In-silico evaluation of three control methodologies with model adaptation to minimize risk of overdosing in anesthesia

Abstract

The ideal conditions for extracting good models for control are not attainable in clinical settings, due to patient safety and further enforced by ethical and regulatory frameworks. From prior observations, the patient model defined by the pharmacokinetic part is piecewise linear and mostly invariant among the patients, while the drug–dose effect relationship exhibits large variability, resulting in significant large gain variations in patient’s model. In this paper, we propose a model for the gain adaptation as a two-input (Propofol and Remifentanil) one output (hypnotic state BIS variable) linear area of the nonlinear surface of the dose–effect for general anesthesia. The new patient model is used for tuning controllers without over-dosing, i.e. no BIS-nadir values below 50 and avoid negative values of median prediction error indicative of over-dosing. A comparison of target controlled infusion (this is manual control with anesthesiologist closing the loop) against two control strategies is performed.

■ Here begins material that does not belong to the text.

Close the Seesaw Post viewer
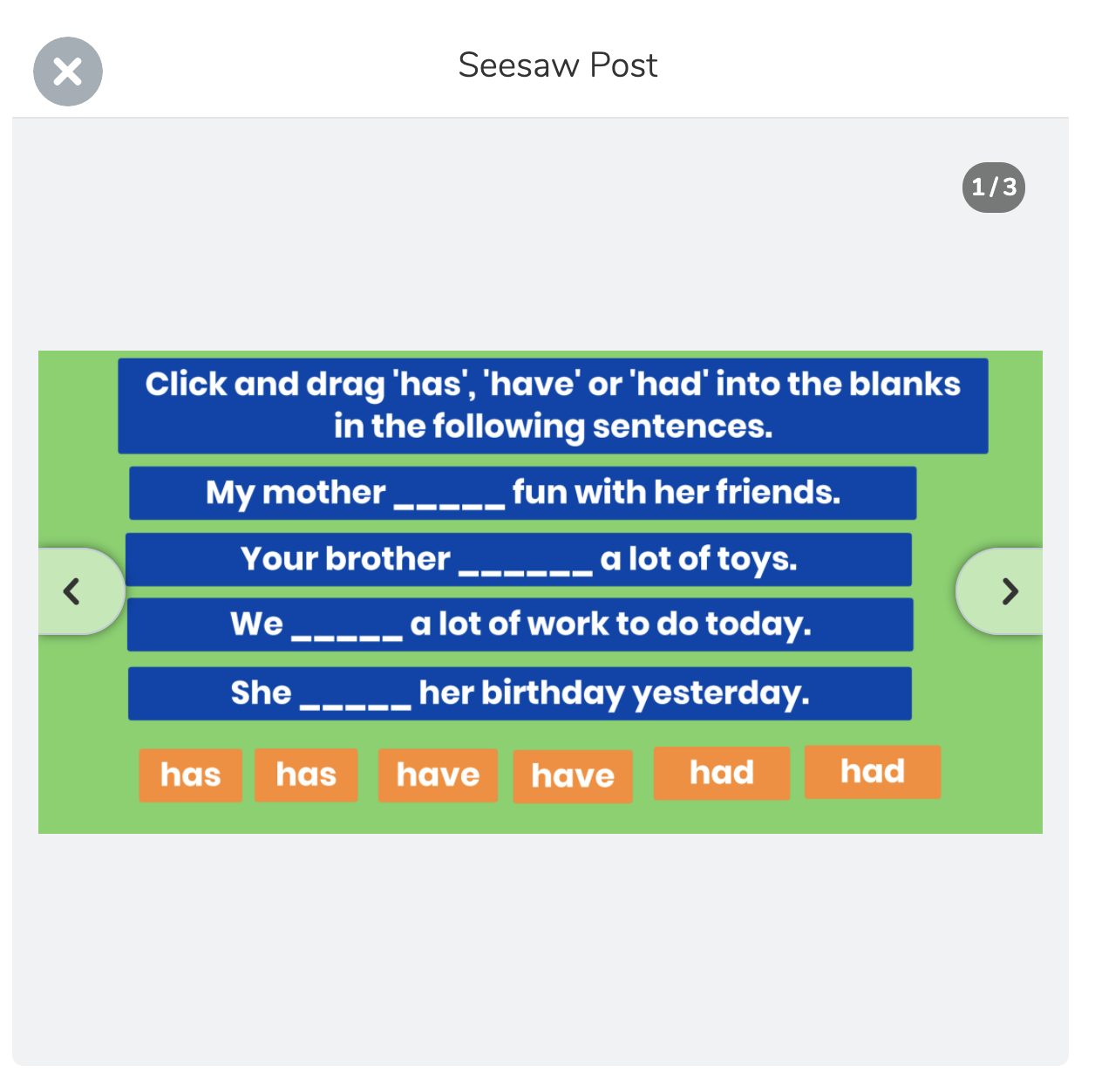This screenshot has width=1095, height=1092. coord(68,72)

A model based predictive control and a PID control scheme with model adaptation and co-administration in ratio control mode are compared before and after the patient model adaptation. The results indicate the adaptation step minimizes risk for over-dosing, as it minimizes modeling errors. Robustness of controllers has been assessed before the identification, encouraging the claim that predictive control closely mimics the human-in-the-loop target controlled infusion profiles. Evaluation criteria from clinical practice further enhance the added value of our solution. Real clinical data evaluation confirms the results from the simulation tests, showing a considerable match between the drug profiles titrated by anesthesiologist and those calculated by the proposed control algorithms.